Ce qui aujourd'hui est considéré comme un phénomène occasionnel ou exceptionnel comme l'arrivée dans une région d'une espèce inhabituelle, pourrait à terme devenir la normalité : ainsi évolue la vie, qu'on la pousse ou non dans telle ou telle direction. Ces thèmes sont abordés dans deux autres articles : "En hiver" et "L'évolution des populations d'oiseaux".

L'hiver 2010/2011 laissera une trace dans les annales locales et pas seulement parce que notre pays aura été comme  paralysé par quelques flocons, ce qui somme toute change peu à la relative rudesse des hivers tels que perçus habituellement par les Dombistes, du moins lorsque non manipulés par des médias en talons aiguilles et escarpins. En fait la vague de froid qui a déstabilisé l'Europe a également poussé son lot d'oiseaux migrateurs bien au-delà de leur distribution hivernale normale.

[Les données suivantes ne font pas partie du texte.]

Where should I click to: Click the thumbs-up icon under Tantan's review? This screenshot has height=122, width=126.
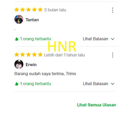point(16,39)
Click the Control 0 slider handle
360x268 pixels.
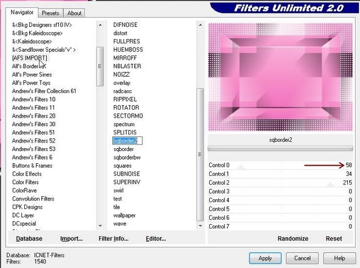pyautogui.click(x=241, y=167)
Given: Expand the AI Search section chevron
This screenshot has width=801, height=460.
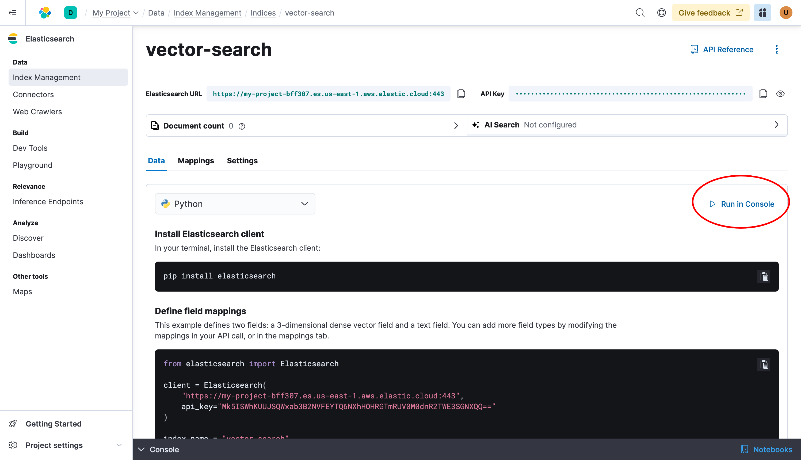Looking at the screenshot, I should coord(777,125).
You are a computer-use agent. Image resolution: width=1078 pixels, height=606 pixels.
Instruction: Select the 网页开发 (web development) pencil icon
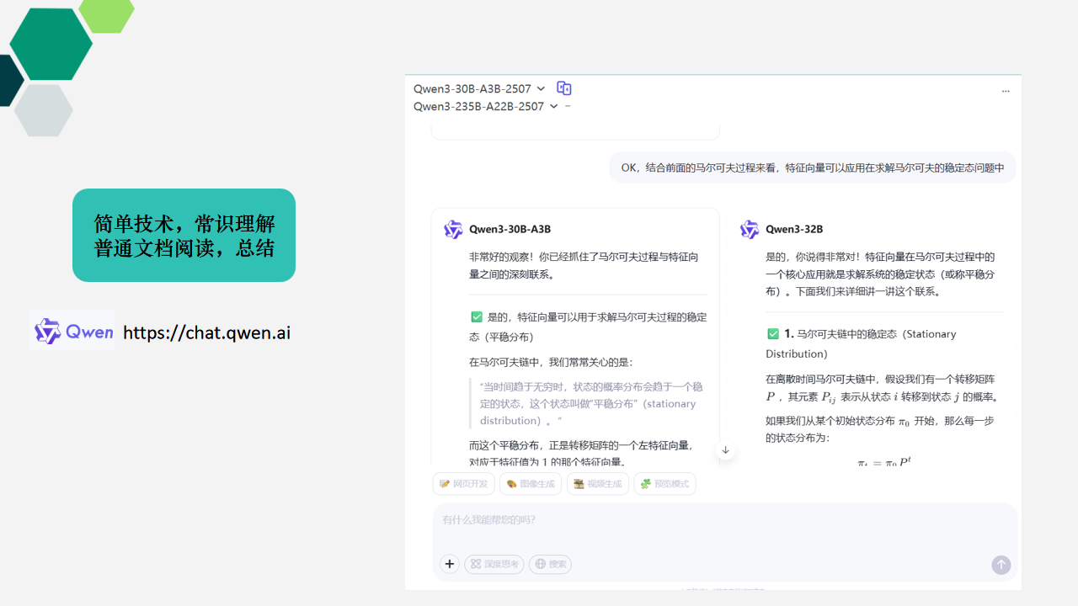pyautogui.click(x=445, y=483)
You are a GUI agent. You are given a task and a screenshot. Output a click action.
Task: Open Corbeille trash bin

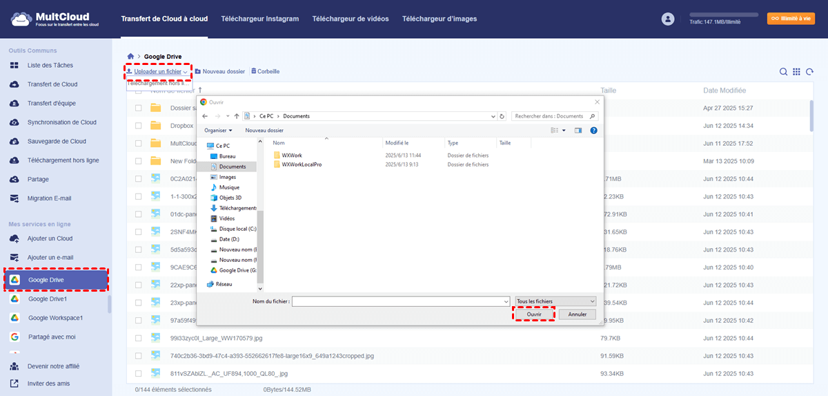coord(265,71)
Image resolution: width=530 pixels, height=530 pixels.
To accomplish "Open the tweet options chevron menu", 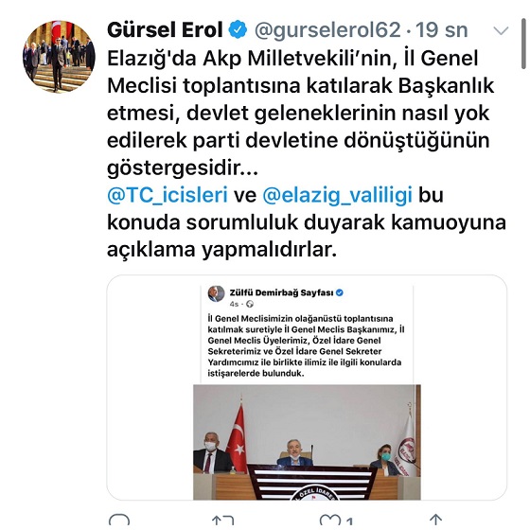I will (501, 30).
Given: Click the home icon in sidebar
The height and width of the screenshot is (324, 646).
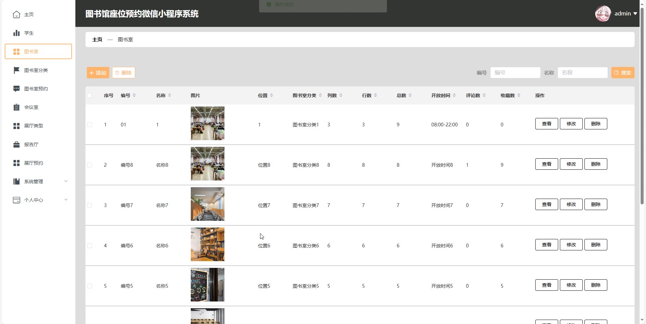Looking at the screenshot, I should 16,14.
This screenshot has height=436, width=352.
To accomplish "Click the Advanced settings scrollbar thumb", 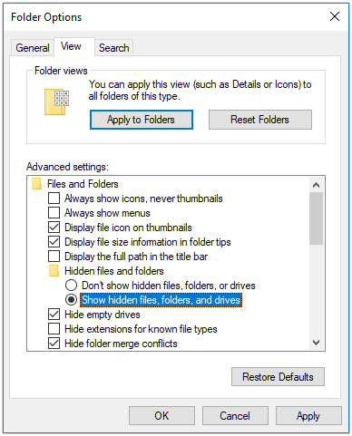I will pyautogui.click(x=317, y=218).
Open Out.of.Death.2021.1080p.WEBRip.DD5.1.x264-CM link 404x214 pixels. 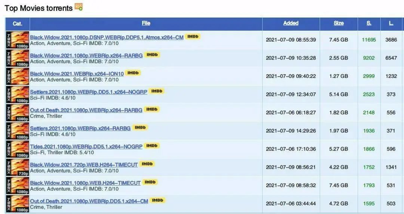click(89, 201)
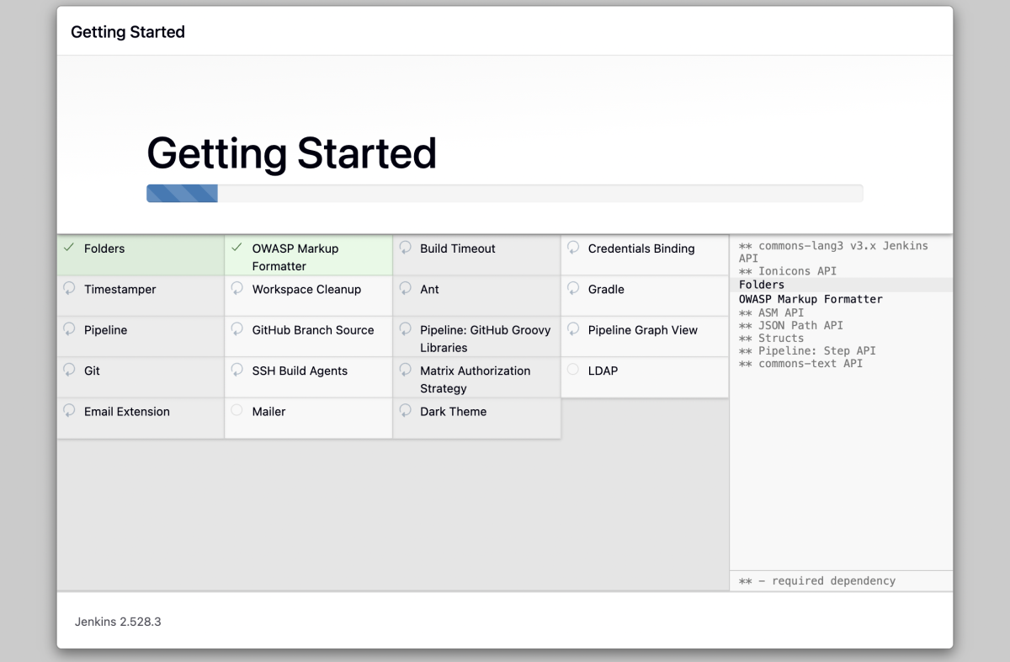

Le Cygne chanteur Cygnus cygnus, le Cygne de Bewick Cygnus bewickii sont de ces touristes venus du froid.

La Buse pattue Buteo lagopus également. Cette dernière que nul autre qu'un ornithologue confirmé pourra extraire de la masse des buses variables Buteo buteo, autrement dit notre buse "commune", visibles depuis le bord de nos routes, plus commune d'ailleurs en hiver qu'en été,  nous gratifie de sa présence pour un second hiver consécutif : en 2007, le CORA ne recensait que 3 citations datant de 1948, 1983 et 1988 !

Avant Noël 2010, deux Cygnes de Bewick sont observés au Plantay (01). Du 15 au 20 janvier précédent deux "Bewick" avaient déjà fréquenté la Dombes (Monthieux). La Dombes totalise une quinzaine de mentions depuis 1966 (A. Bernard/CORA-Ain). Le Cygne de Bewick est un hivernant régulier en France depuis 1960 environ. Ses effectifs demeurent néanmoins modestes, navigant entre cent et deux cents oiseaux, répartis notamment entre la Camargue, les lacs et étangs de Lorraine (Forêt d'Orient) et de Champagne (Der-Chantecoq).

Mais 2010 marque surtout un hivernage exceptionnel du Cygne chanteur en Dombes ! C'est la 6ème mention locale de cet oiseau. La dernière remontait à 1998, et au mieux, 7 oiseaux étaient notés au Plantay en 1985 (A. Bernard/CORA-Ain). Cette fois il s'agit d'un groupe de 12 oiseaux. Cet effectif a de quoi être exceptionnel : le Cygne chanteur, bien qu'étant également un hivernant régulier dans notre pays ne totalise qu'occasionnellement une centaine d'individus essentiellement répartis entre les lacs lorrains, champenois et le cours du Rhin.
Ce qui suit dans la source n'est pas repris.